ÇOK GÜZEL BİR TİYATRO İZLEDİK:"SONDAN SONRA"

                                                                                                                                                                                                                                                                                                                                                                                                                                                                                                                                                                                                                                                                                                                                                İstanbul ve Ankara gibi büyük şehirlerde yaşamayanlar için bu tür tiyatro turneleri çok iyi oluyor.Bu nedenle öncelikle tüm zorluklara rağmen turnelerden vazgeçmeyen tüm tiyatrolara teşekkür ediyorum.
 Emre Kınay'ın yönettiği,Emre Kınay ve Ahu Türkpençe'nin birlikte sunduğu ,iki kişilik harika bir oyun.Her iki oyuncunun performansı da mükemmeldi ama benim favorim Emre Kınay. Hem devam eden bir dizide oynayıp hem de tiyatro yapmak.Üstelik ikisinde de çok başarılı.Oyun iki kişilik olmasına rağmen seyirciyi içine aldı ve soluksuz bir şekilde izledik.Bir nükleer kazadan kurtulduğunu düşünen iki insanın sığınakta geçen günlerini anlatıyor.Şaşırtıcı bir son sizi bekliyor.Mutlaka izlemenizi tavsiye ederim...                                                                                                                            

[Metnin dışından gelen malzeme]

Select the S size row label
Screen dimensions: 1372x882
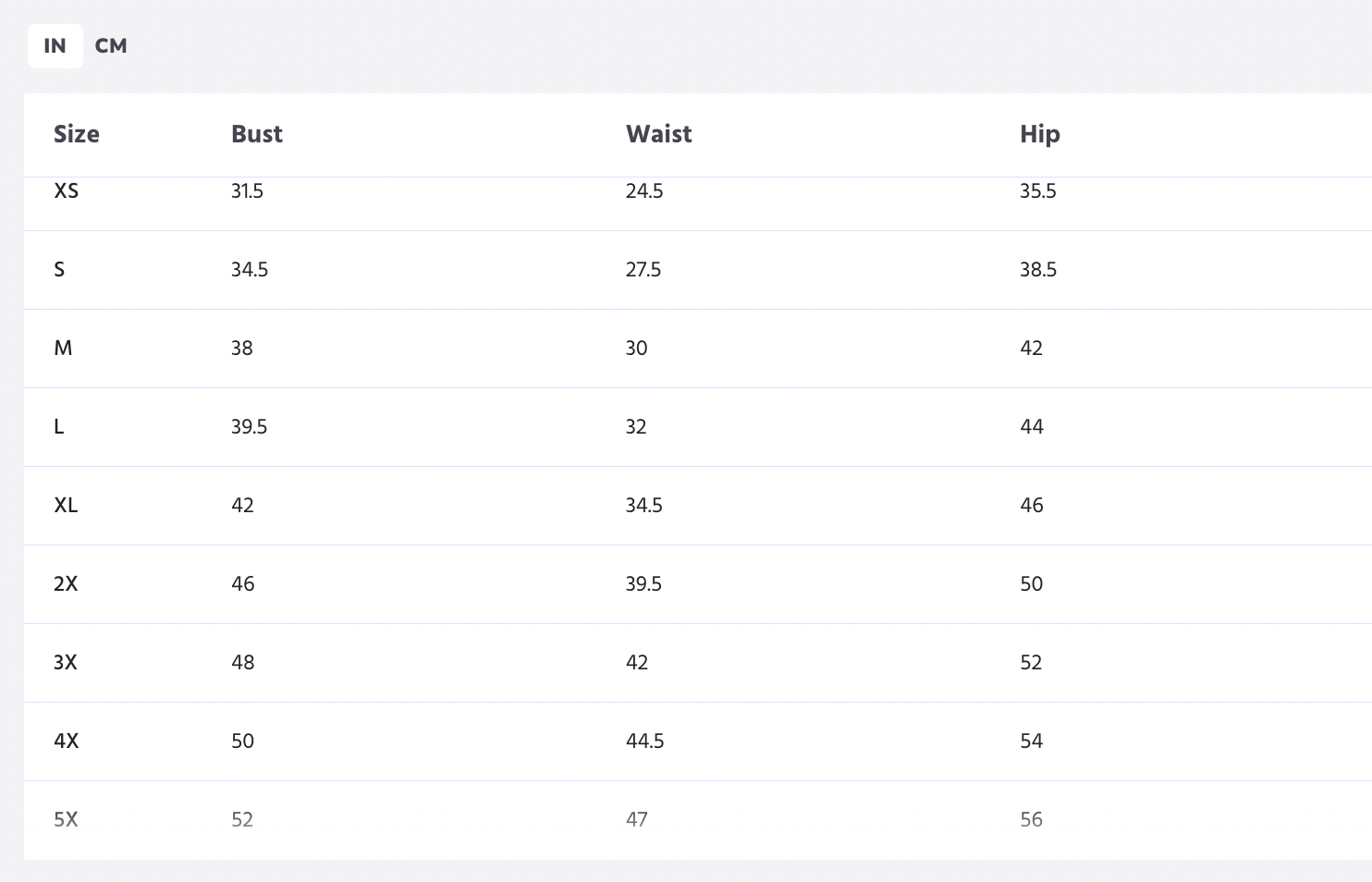click(x=59, y=270)
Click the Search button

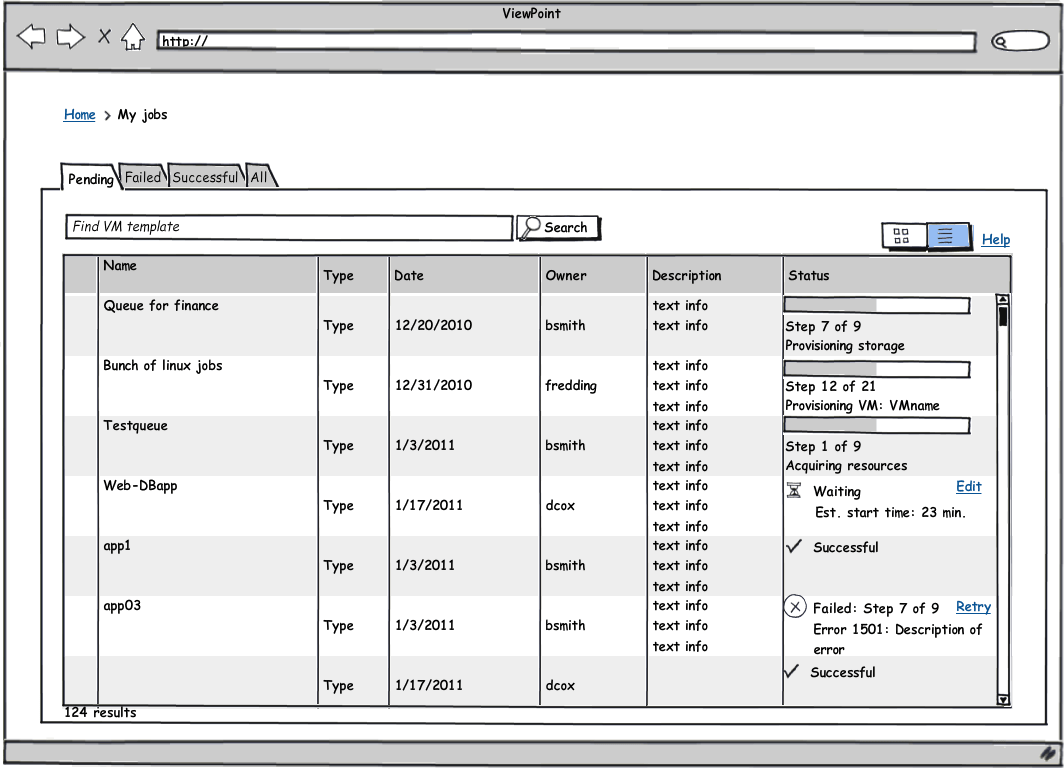[x=558, y=227]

OKUMASI EN ZORLAYAN KİTAPLARDAN;"TANRI'NIN FORMÜLÜ

  Bu kitabın ismini çok duyduğum için ilk gördüğüm anda aldım ve okumaya başladım.Yaklaşık iki hafta oldu ve ben nihayet kitabı bitirebildim.Şimdi yeniden okumaya başlasam kitabı gerçek anlamda okumuş olurum.Çünkü bu kitabı ilk okuduğunuzda fizik bilginizin çok iyi olması lazım.Benim gibi yarım yamalak bir fizik bilginiz varsa ilk okuma ile ancak fizik kuralları anlamaya çalışıyorsunuz ve konudan uzaklaşıyorsunuz.
  Yazar Jose Rodrigues Dos Santos'a hayran kalmamak elde değil.Sadece bir roman yazmamış,matematik-fizik-astronomi bilgisi yanında CIA'nin çalışma şekli,İran'daki yaşam koşulları ve Amerika'daki hayatı birleştirerek eşsiz bir kitap açığa çıkarmış.Güzel ve zor bir kitap.Yıllardır ilk defa çözmekte zorlandığım bir kitap oldu.
 Bu kitabı okuyanlardan özellikle yorum bekliyorum.Yeni kitaplarda ve yeni yorumlarda buluşmak dileğiyle...


 "Rab mahirdir ama zalim değildir.Doğa sırlarını sinsiliğinden değil özündeki yüceliğinden dolayı saklar."
                                                                                           Albert EINSTEİN

8 Nisan 2014 Salı

SİMYACI-JOHN WARD BİTTİ...

Doğrusu kitabın türünü tam çözemedim.Polisiye macera tarzına kısmi fantastik öğeler eklenmiş diyebilirim.Kitabın sürükleyici olduğunu söyleyebilirim ama bazı yerlerde gereksiz uzatmalar olduğundan benim için vazgeçilmezler arasında yer almıyor.
Helen,bir tiyatro etkinliği sayesinde Jake ile tanışır.Babasının kendisine verdiği bir görevi Jake ile birlikte yapmaya karar verirler. Çıktıkları yolda onları gizemli karakterler ve tehlikeli görevler beklemektedir.
Bu kitap hakkında daha fazla yorum yapamayacağım.Kendime kızıyorum.Son zamanlarda etkili kitap seçimleri yapamadığımı düşünüp yeni kitapları araştırmaya başladım. Şu anda elimde "Tanrı'nın Formülü" var.Umarım beklentilerimi karşılar.
Yeni kitaplarda ve yeni yorumlarda buluşmak dileğiyle...



3 Nisan 2014 Perşembe

BU KİTABI BİTİRDİĞİME İNANAMIYORUM..."ŞEYTAN VE ŞAİR"

John UNDERWOOD imzalı "ŞEYTAN VE ŞAİR" adlı kitabı hem konusu hem de başlığı ilgimi çektiğinden satın almış ve okuma listeme eklemiştim. Kitabı okumaya başlayınca kendime inanamadım.Tüm çabalarıma rağmen ancak 10-15 sayfa okuyup ya uyuyakalıyor ya da başka düşüncelere dalarak kitaptan uzaklaşıyordum. Okumaktan ise bir türlü vazgeçemedim çünkü kitabın sonunu merak etmekten kendimi alamıyordum.